The retailer revealed that despite a large portion of its store estate in Europe remaining closed during the final two months of the quarter, its revenues were boosted by a 59% increase in digital revenues and a 51% increase in revenue from its Greater China region.

It added it comes as North America reported revenue declined 10% due to supply chain challenges, including global container shortages and U.S. port congestion, impacting the flow of inventory and timing of wholesale shipments.

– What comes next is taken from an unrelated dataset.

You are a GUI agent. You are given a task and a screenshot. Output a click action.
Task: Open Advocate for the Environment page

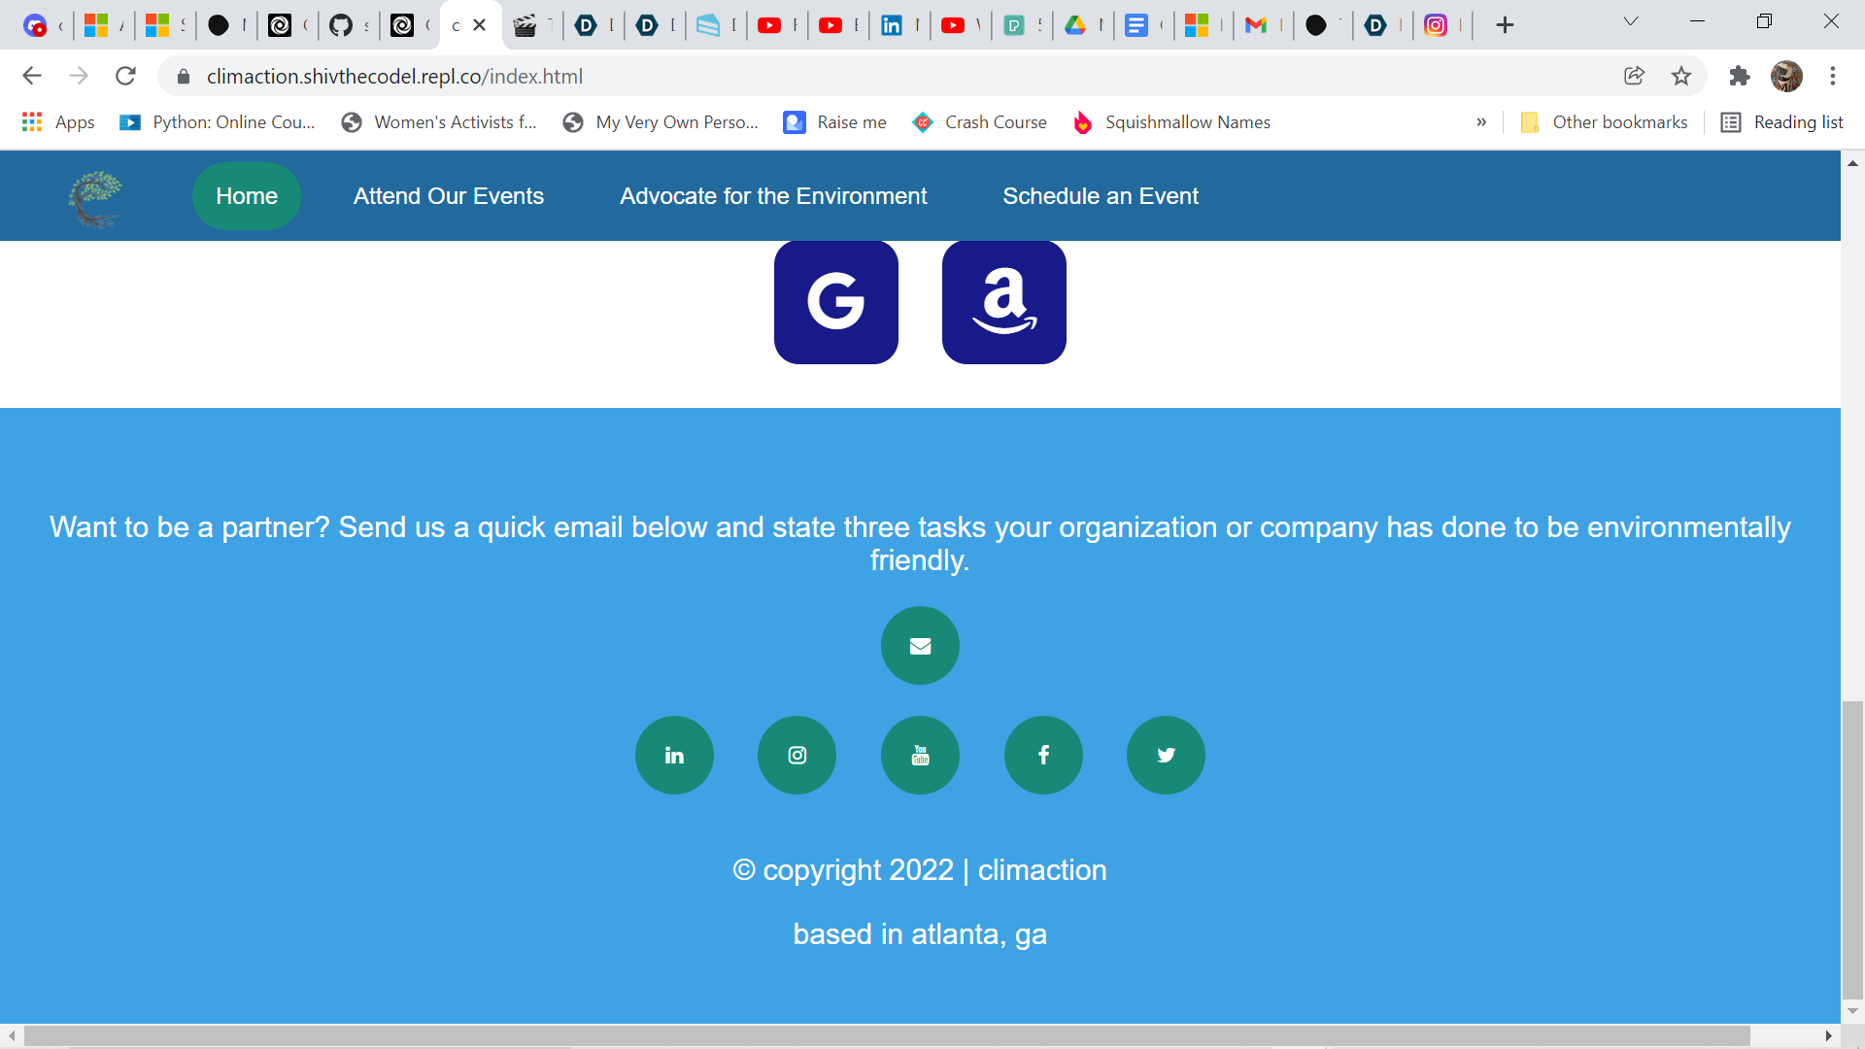(773, 196)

Revenues for its Nike Brand was $9.8bn (£7bn), a decrease of 2% on the year prior on a currency-neutral basis, primarily due to declines in its wholesale business which it attributed to container shortages and the “mandatory” store closures in Europe.

Revenues for its Converse brand were $570m (£409m), up 8% on a currency-neutral basis, led by strong digital performance in North America and Europe.

John Donahoe, president and CEO, said: “Nike continues to deeply connect with consumers all over the world driven by our strong competitive advantages. Our strategy is working, as we accelerate innovation and create the seamless, premium marketplace of the future. I’ve never been more confident in our leadership and teams to operate with agility in a dynamic environment.

“Our third quarter revenue performance was impacted by disruption related to the COVID-19 pandemic, particularly in North America and EMEA. North America revenues declined 11% on a currency-neutral basis, largely driven by global container shortages and U.S. port congestion, which delayed the flow of inventory in the third quarter by more than three weeks, impacting timing of wholesale shipments, and partially offset by NIKE Direct growth of 15%.”

He added: “EMEA physical retail sales declined, as 45%of Nike-owned stores experienced mandatory COVID-19 related closures for the last two months of the quarter, however this was partially offset by digital sales, which increased 60%.”

Matt Friend, executive VP and CFO, said: “Nike’s brand momentum is as strong as ever and we are driving focused growth against our largest opportunities. We continue to see the value of a more direct, digitally-enabled strategy, fueling even greater potential for Nike over the long term.”